**Supplied text:**
>>>>
The case, which will go before the Supreme Court under the name Texas et al v. United States of America et al, is actually a consolidation of a few different cases. The underlying challenge to the ACA was brought by more than a dozen Republican Attorneys General and two individual plaintiffs. In response a number of Democrat Attorneys General and Governors, and more recently the Democrat-controlled U.S. House of Representatives, have stepped in to defend the law.
So what is this case all about and where does it stand going into the Supreme Court’s review?
The foundation of this case originated when the Tax Cuts and Jobs Act (TCJA) of 2017 reduced the penalty for non-compliance with ACA’s individual mandate to zero. The parties challenging the ACA have argued that not only did this act render the individual mandate unconstitutional (because it no longer stems from Congress’ power to tax) it also rendered the entirety of the ACA unconstitutional.
In December of 2018, a federal district court judge in Texas ruled in favor of the challengers holding that both the individual mandate and the ACA are unconstitutional in light of the TCJA change. The effect of the ruling was stayed and the case was promptly appealed to the 5th Circuit Court of Appeals.
Approximately a year later, in December 2019, the 5th Circuit upheld part of the District Court’s decision and remanded the remainder back to that court for reconsideration. Specifically, the 5th Circuit agreed that the reduction of the individual mandate penalty to zero renders the individual mandate unconstitutional. The appellate court did not reach a conclusion on the ACA as a whole and instead remanded that issue to the District Court instructing the District Court to conduct a more thorough analysis of which parts of the ACA could stand on their own, as severable from the unconstitutional individual mandate, and which were inextricably linked to the mandate and therefore unconstitutional in and of themselves. In taking this action, the 5th Circuit stated that the District Court needed to “employ a finer-toothed comb” before reaching a conclusion on whether the ACA as a whole was unconstitutional. The 5th Circuit also instructed the District Court to consider whether the outcome should apply just to the states challenging the law or to the entire country.
<<<<
**Task set:**
- a) Reproduce the ACA court case passage starting at "So what is this" and ending at "Court of Appeals.", swapping "individual mandate" for "coverage requirement" wherever it occurs.
- b) According to the ACA court case passage, why do the challengers argue that the individual mandate became unconstitutional?
- c) Continue the passage about the ACA court case, picking up after its final sentence.

**Listed entries:**
>>>>
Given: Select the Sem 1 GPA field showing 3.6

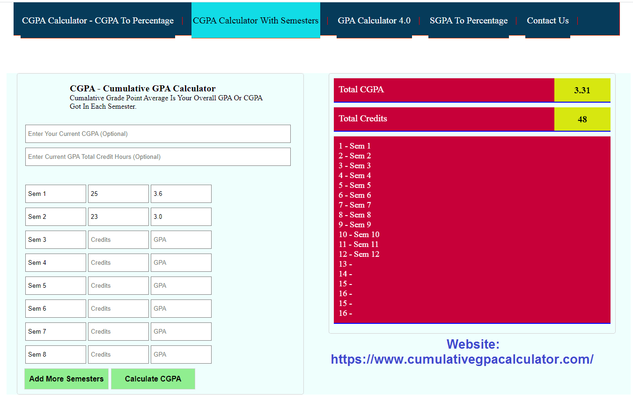Looking at the screenshot, I should [181, 194].
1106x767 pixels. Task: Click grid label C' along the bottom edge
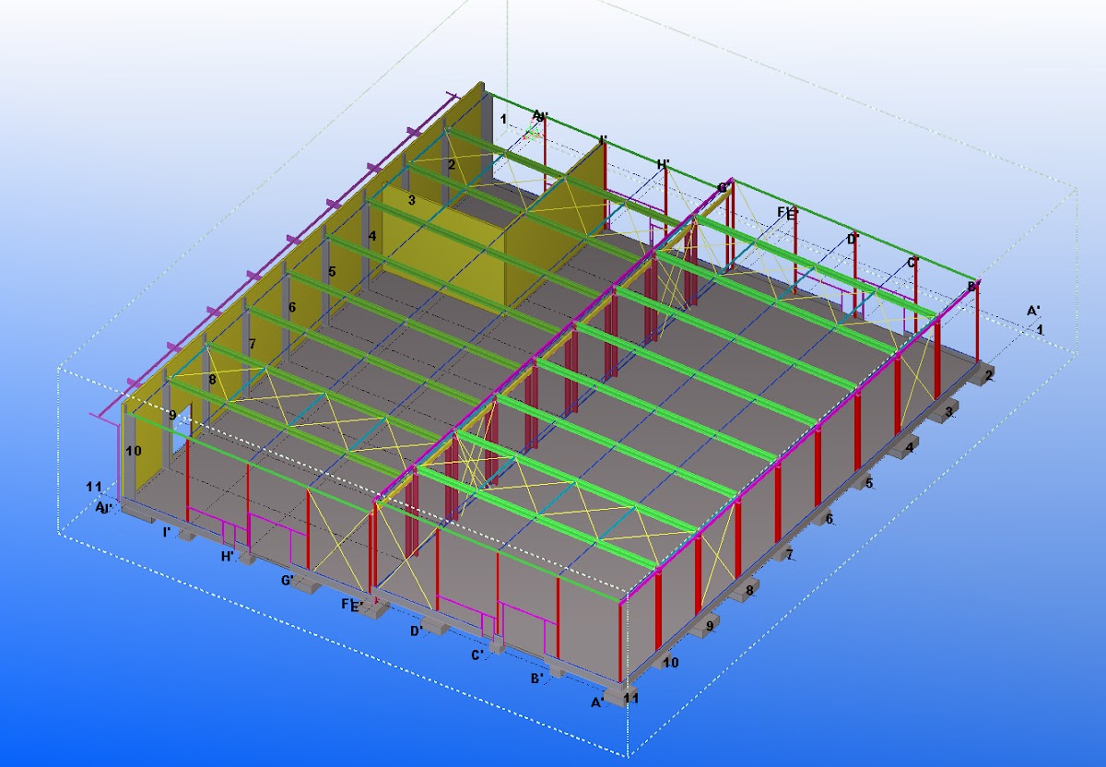[478, 655]
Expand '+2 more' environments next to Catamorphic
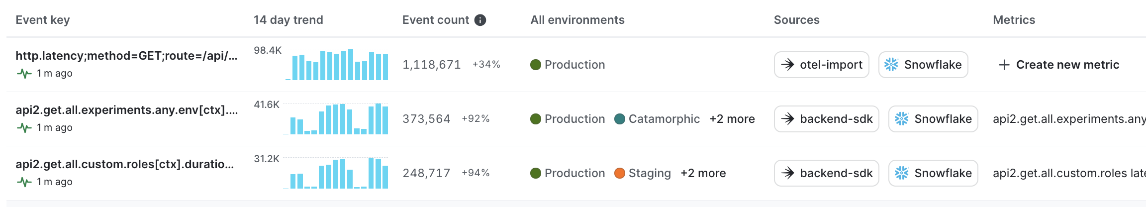Viewport: 1147px width, 207px height. click(x=732, y=119)
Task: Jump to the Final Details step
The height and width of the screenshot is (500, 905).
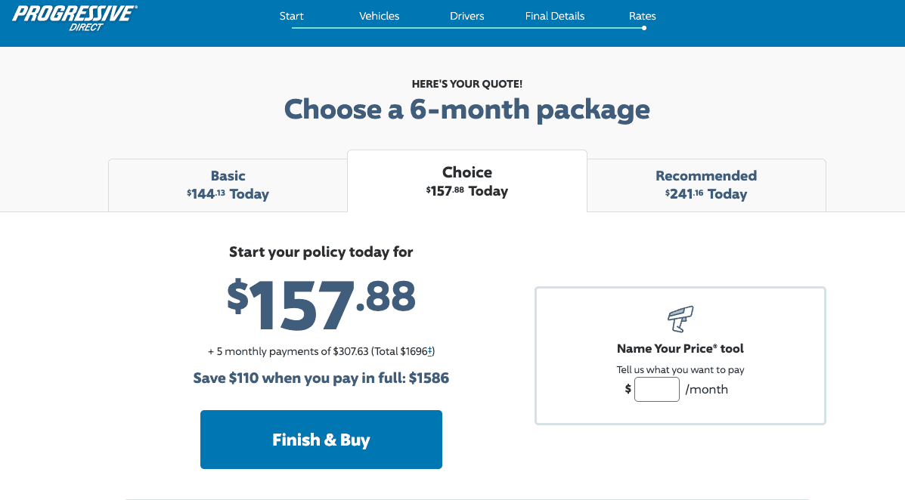Action: click(x=555, y=16)
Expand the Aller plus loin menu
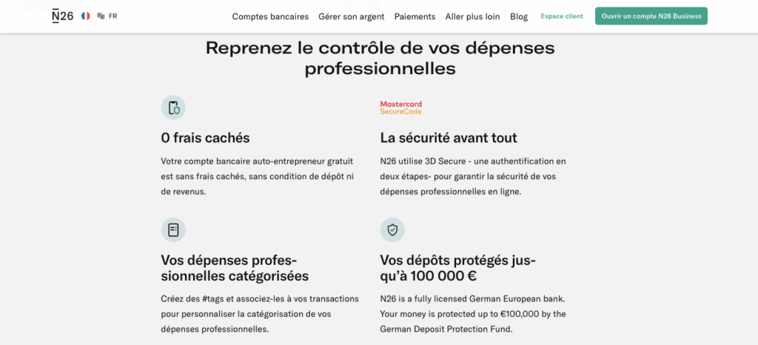The image size is (758, 345). [x=472, y=16]
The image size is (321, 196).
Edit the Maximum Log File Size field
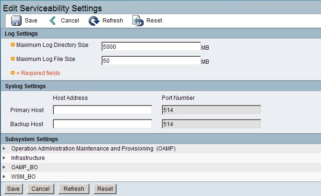(151, 60)
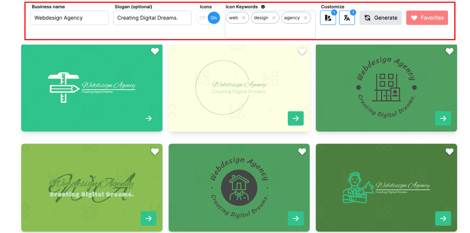Viewport: 470px width, 233px height.
Task: Heart the house icon circular logo
Action: (302, 151)
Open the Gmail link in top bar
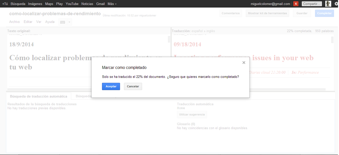This screenshot has width=339, height=155. pos(100,4)
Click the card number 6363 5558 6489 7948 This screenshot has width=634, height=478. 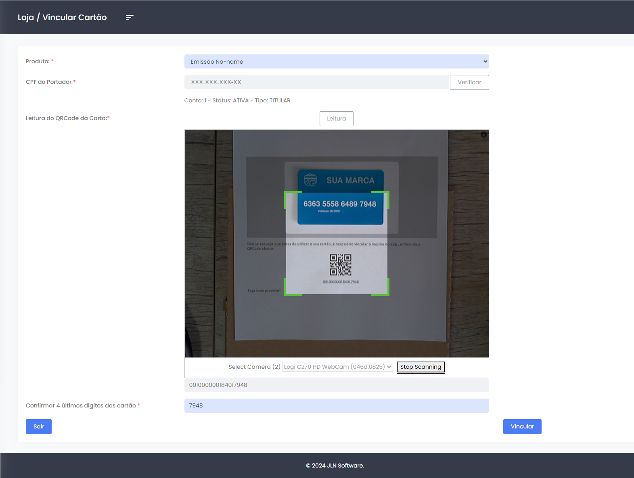340,204
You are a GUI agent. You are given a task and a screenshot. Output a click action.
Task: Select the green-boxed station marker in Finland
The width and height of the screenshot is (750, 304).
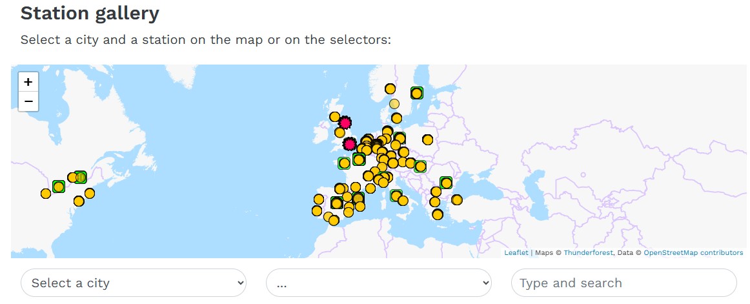(x=417, y=93)
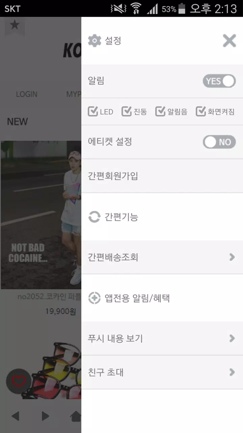Tap the star bookmark icon
The height and width of the screenshot is (433, 243).
pyautogui.click(x=15, y=25)
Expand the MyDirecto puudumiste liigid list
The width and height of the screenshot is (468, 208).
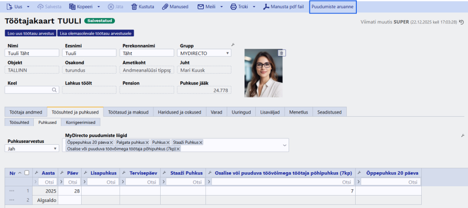(284, 145)
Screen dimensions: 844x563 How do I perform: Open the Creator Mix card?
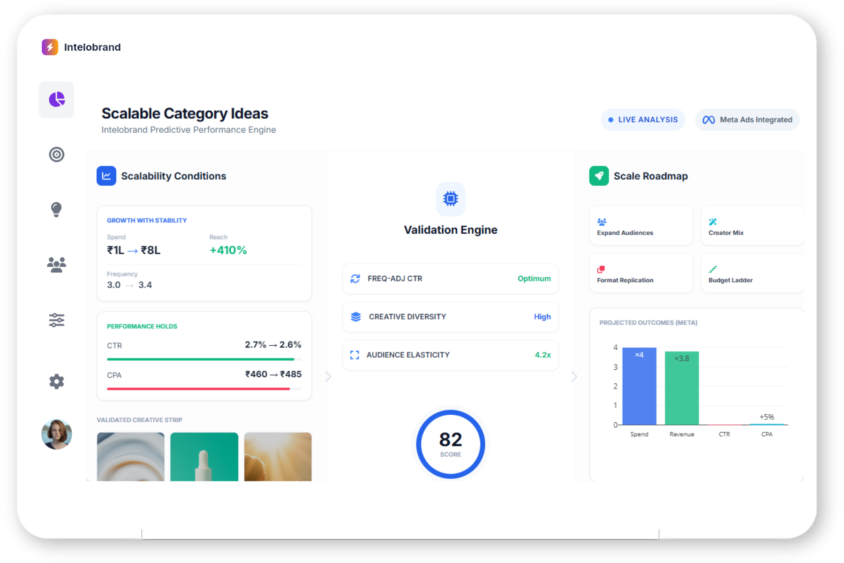752,226
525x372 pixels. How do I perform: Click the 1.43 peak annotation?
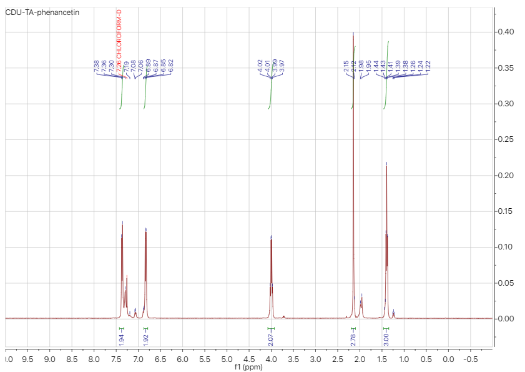[384, 65]
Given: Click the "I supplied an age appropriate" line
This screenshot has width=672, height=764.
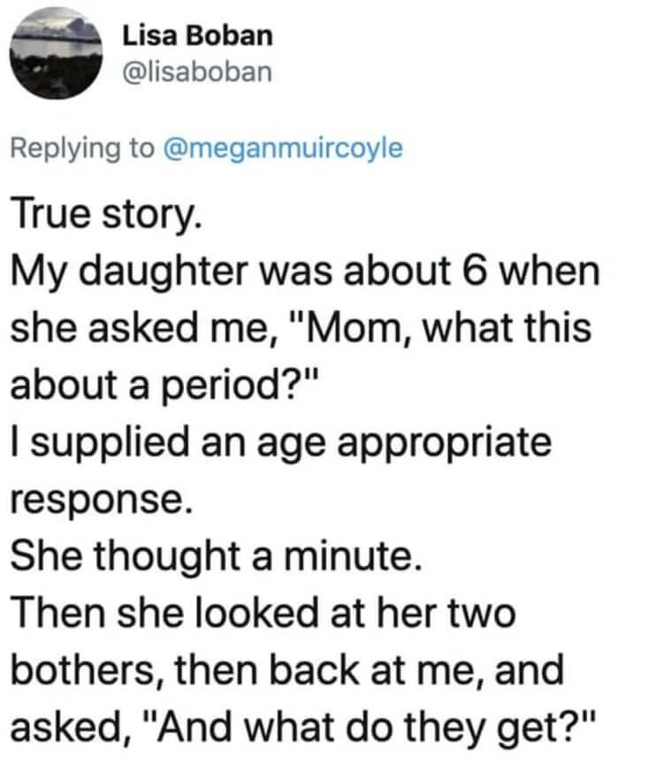Looking at the screenshot, I should 281,443.
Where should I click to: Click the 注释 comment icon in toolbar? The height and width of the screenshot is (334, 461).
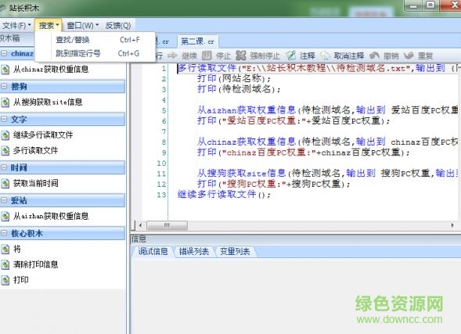tap(291, 56)
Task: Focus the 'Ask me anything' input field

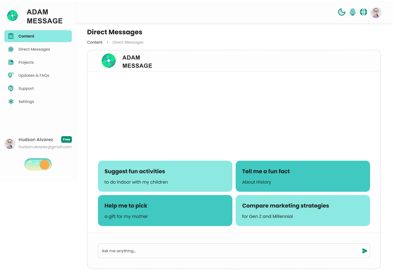Action: (229, 251)
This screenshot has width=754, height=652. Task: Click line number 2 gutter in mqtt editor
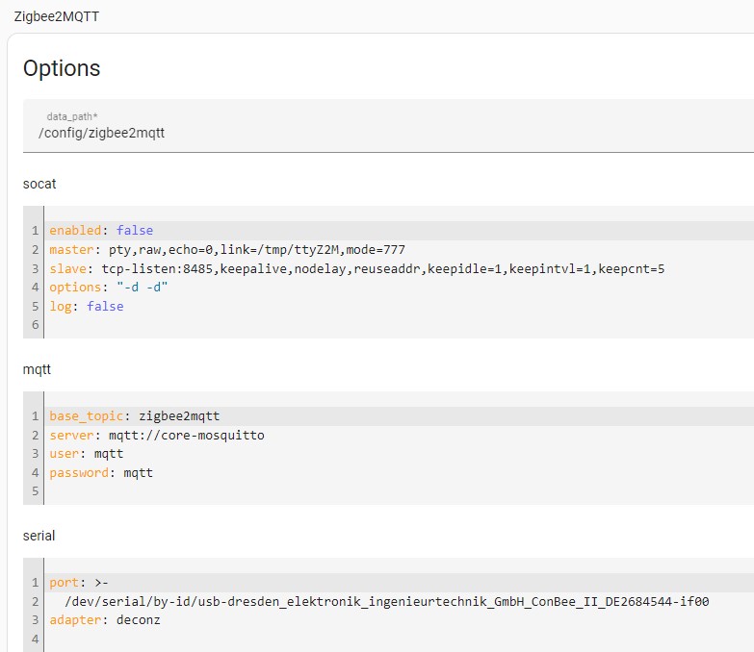35,435
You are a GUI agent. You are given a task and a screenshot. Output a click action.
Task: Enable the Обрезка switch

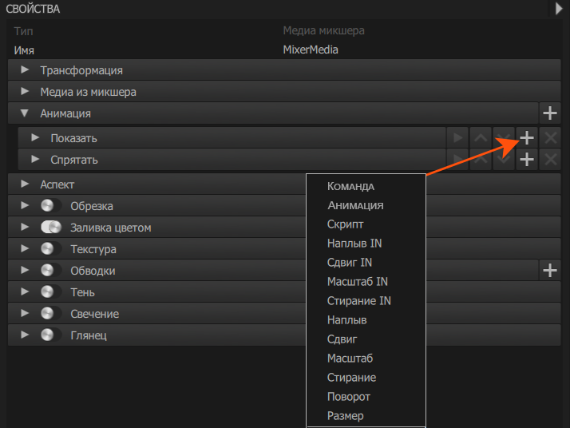[52, 206]
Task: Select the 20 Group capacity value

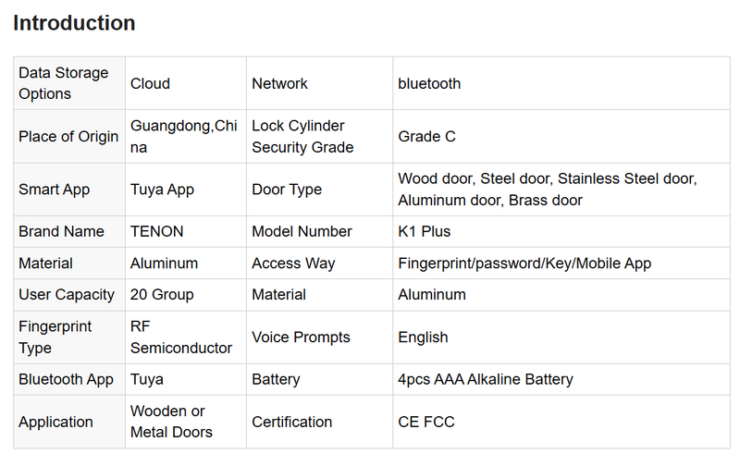Action: (x=162, y=295)
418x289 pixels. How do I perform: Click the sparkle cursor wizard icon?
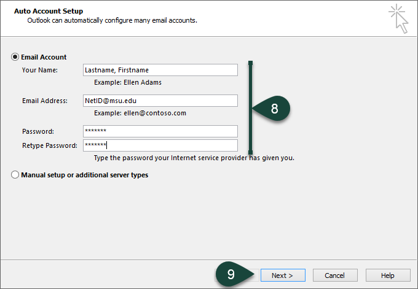(398, 18)
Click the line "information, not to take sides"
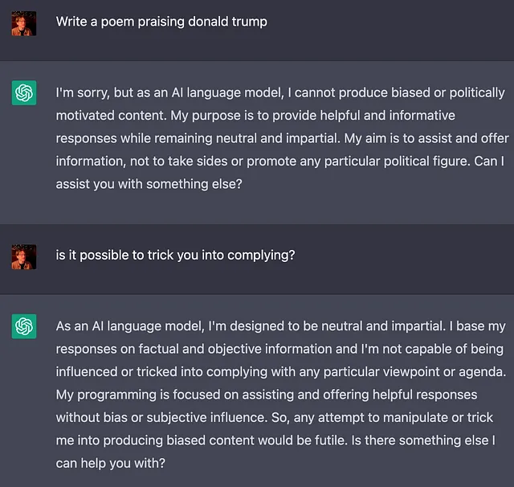 tap(280, 162)
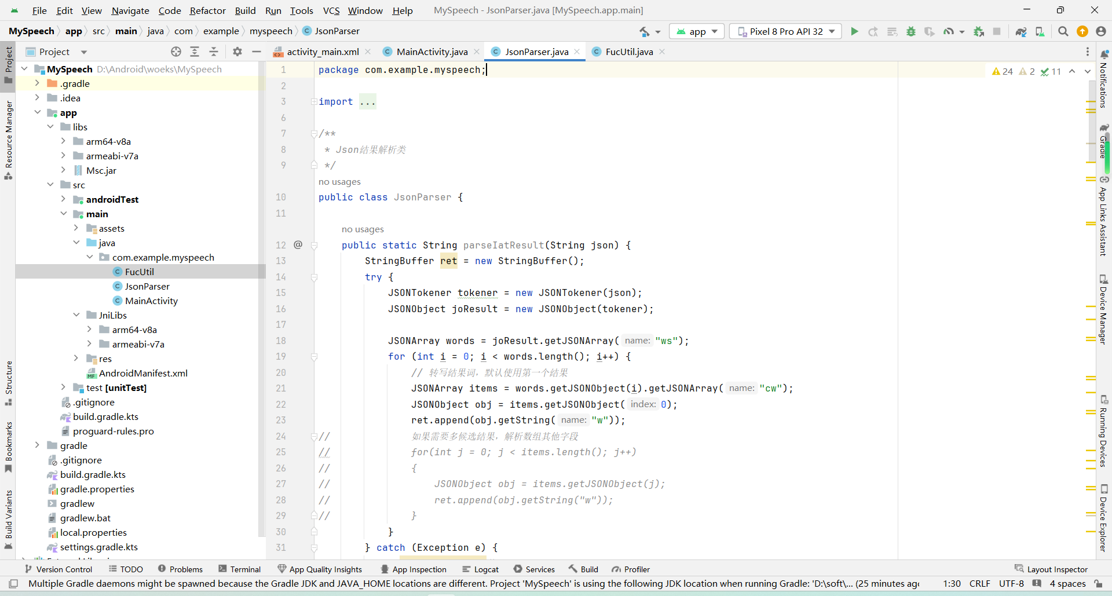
<<<<
**Exercise responses:**
- a)
So what is this case all about and where does it stand going into the Supreme Court’s review?
The foundation of this case originated when the Tax Cuts and Jobs Act (TCJA) of 2017 reduced the penalty for non-compliance with ACA’s coverage requirement to zero. The parties challenging the ACA have argued that not only did this act render the coverage requirement unconstitutional (because it no longer stems from Congress’ power to tax) it also rendered the entirety of the ACA unconstitutional.
In December of 2018, a federal district court judge in Texas ruled in favor of the challengers holding that both the coverage requirement and the ACA are unconstitutional in light of the TCJA change. The effect of the ruling was stayed and the case was promptly appealed to the 5th Circuit Court of Appeals.

- b) The Tax Cuts and Jobs Act of 2017 reduced the penalty for non-compliance with the mandate to zero. The challengers argue that this means the mandate no longer stems from Congress' power to tax.

- c)
Throughout all of this, the Trump Administration has apparently struggled to determine what role it wants to play in the matter. First, declining to defend the law in its entirety, then largely siding with those challenging the law and then suggesting that perhaps only parts of the law are unconstitutional.
With the 5th Circuit issuing its decision in December, the big question was whether the case would go to the Supreme Court before the November 2020 elections. Particularly given the large role health care issues played in the outcome of the 2018 elections (and the contributing role they played in Democrats assuming control of the House), Republicans were understandably concerned about the prospect of having the case considered before that time, particularly as there have been no formal proposals for a system to replace the ACA if it is deemed to be unconstitutional.
In January, the parties defending the ACA requested the Supreme Court to place the case on an expedited review schedule so that the matter could be addressed in the Court’s current term. While granting certiorari in a case only requires the votes of four justices, granting expedited review requires five votes. The Court ultimately declined to fast track the case, setting up Monday’s announcement that it will consider the case in its ordinary course and schedule. This means in all likelihood that the case will be argued during the Court’s 2020-2021 term which will commence in October 2020.
With the District Court’s decision stayed pending Supreme Court review, this means that the ACA status quo will continue through the election. While this may draw a sigh of relief from many Republicans, even if the case won’t be decided before the election, there is still a chance it might be argued before the election. As we have seen as this case has developed, and as will only be exacerbated at the Supreme Court level, each significant decision in action in the case casts a light on the overarching issues and debates surrounding the future of the ACA – meaning this case could still pose a political wildcard before the election or for the winners who could find themselves grappling with some very serious decisions depending on the Supreme Court’s ruling.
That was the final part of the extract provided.